Australian Broadcasting Corporation, August 8, 2005

In Fiji, a strike by the country's nurses is now in its fourth day with no resolution in sight.

Our reporter in Suva, Samisoni Pareti, says attempts to resolve the dispute over poor pay have only resulted in a deadlock.

Fiji's labour minister, Kenneth Zinck, says the government has agreed to 90 per cent of the nurses' demands, which include restoring the salaries of nurses who recently had their pay reduced.

Mr Zinck says nurses face prosecution for not returning to work. ... Fiji nurses

Fiji nurses strike over wages

Radio Australia, August 4, 2005

Nurses in Fiji have begun industrial action over a pay dispute.

Pacnews reports the nurses are also upset at plans by the Public Service Commission to lay off 150 re-employed nurses.

The hospitals affected by the nurses strike include Suva's main hospital, the Colonial War Memorial Hospital, and hospitals in the west and northern districts of the country. ... Fiji nurses

Angry nurses vow to go on strike

Fiji Times, August 4, 2005

Nurses will stage a nationwide strike if the Government does not address salary anomalies within the next month.

Fiji Nursing Association president Simione Racolo said a strike notice was filed on Tuesday because the association could not let the Government use its "common bullying tactics" on nurses.

Mr Racolo said the nurses would definitely go on strike at the end of the month when the 28-day notice expired.

"It is an old problem where the Government likes to attack the nurses all the time," he said.

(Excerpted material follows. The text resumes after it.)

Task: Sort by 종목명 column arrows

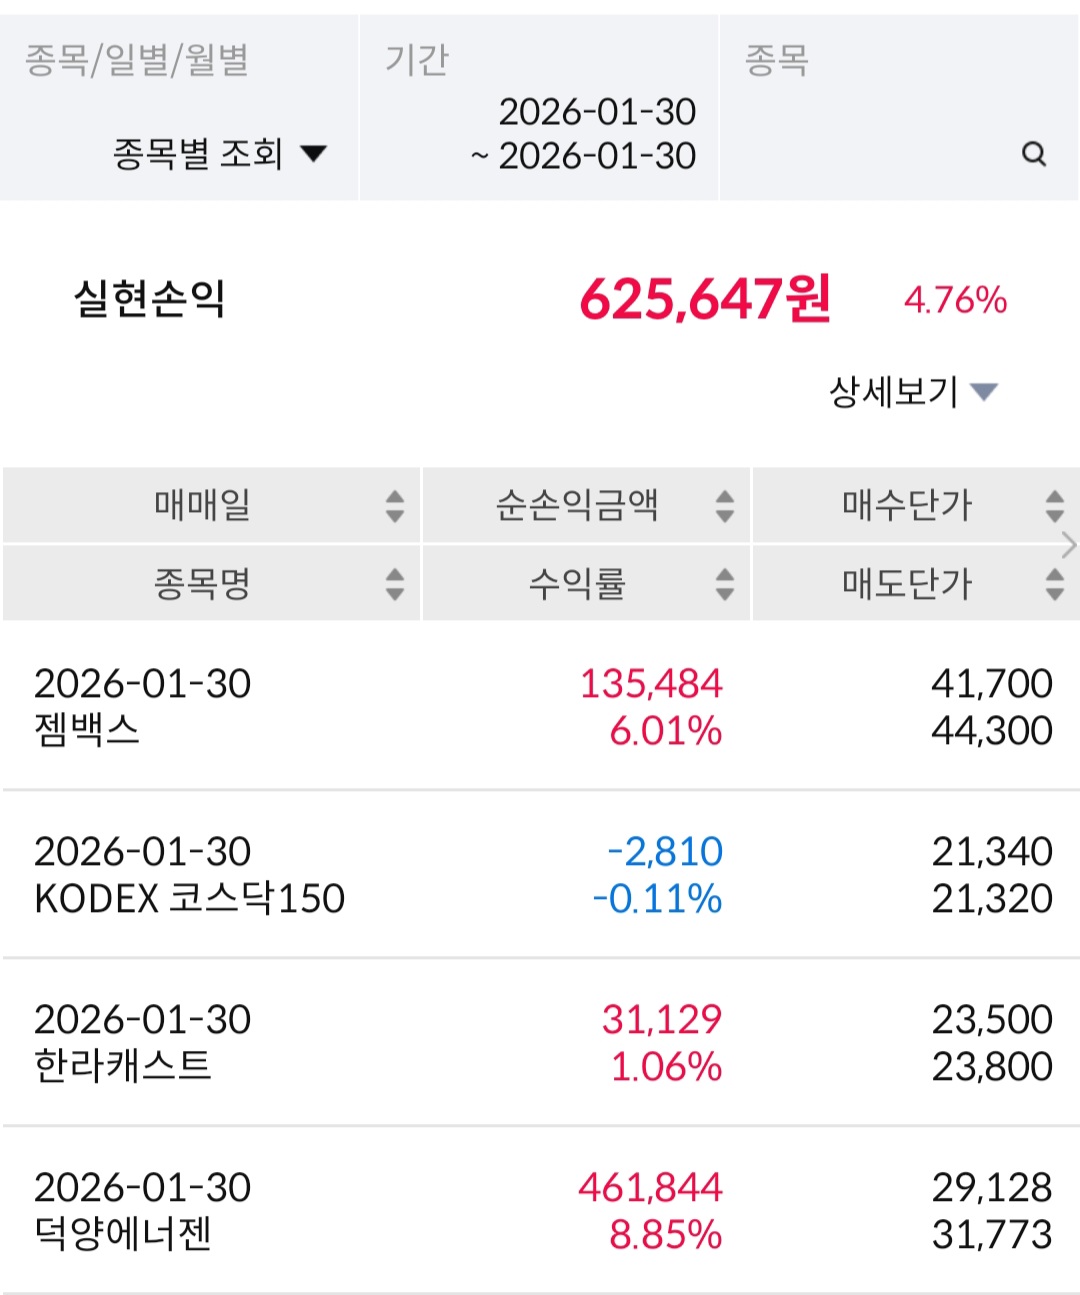Action: coord(395,584)
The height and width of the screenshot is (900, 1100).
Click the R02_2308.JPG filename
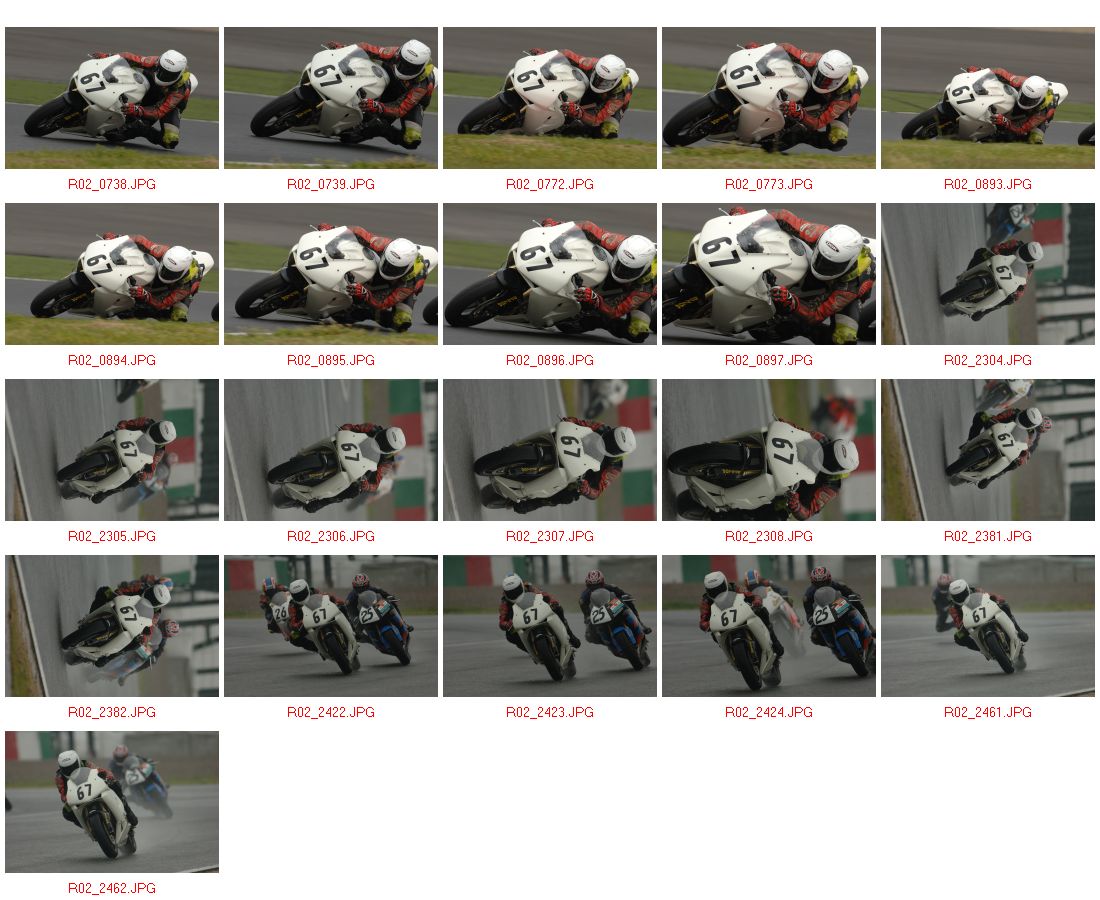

"And we have just had enough of all these bullying tactics. If it does not address the salary anomalies, then we are walking out of our jobs."

Association officials met with government officials yesterday to discuss the problem.

Exodus starts all over again

Fiji Times, July 31, 2005

There has been a dramatic increase in the exodus of nurses since 2002, Fiji Nurses Association secretary Kuini Lutua says.

Mrs Lutua said while the exodus had dropped after they urged nurses to wait for the implementation of the Job Evaluation Report draft, more had left for greener pastures this year

"In the last count in May, more than 30 nurses had resigned and left for overseas. But to my knowledge about eight or 10 more have left since then," Ms Lutua said.

"The nurses have really had it with the kind of false promises that have been dished out to them.

"You know we have had so many research done on the migration of nurses overseas and the common observation between all these, is that one of the main factors is the poor pay and conditions."

Resign, nurses tell Jale

Fiji Times, July 31, 2005

The Fiji Nurses Association national council yesterday unanimously voted to issue a 28-day strike notice on Monday.

The association will register a dispute and its intention to go on strike notice with the Ministry of Labour.

And association secretary Kuini Lutua warned if the Government did not heed their grievances, more than 1300 nurses would go on strike around the nation.

"We are asking that all nurses salaries be corrected, regardless of whether they were affected by the salary anomalies," she said.

She said there was a particular need to consider the nurses who had missed out on the job evaluation exercise in 1993 and implemented in 1997.

"They are feeling it now because when the Cost of Living Adjustments was done in 2002, it was just peanuts - one per cent or two per cent.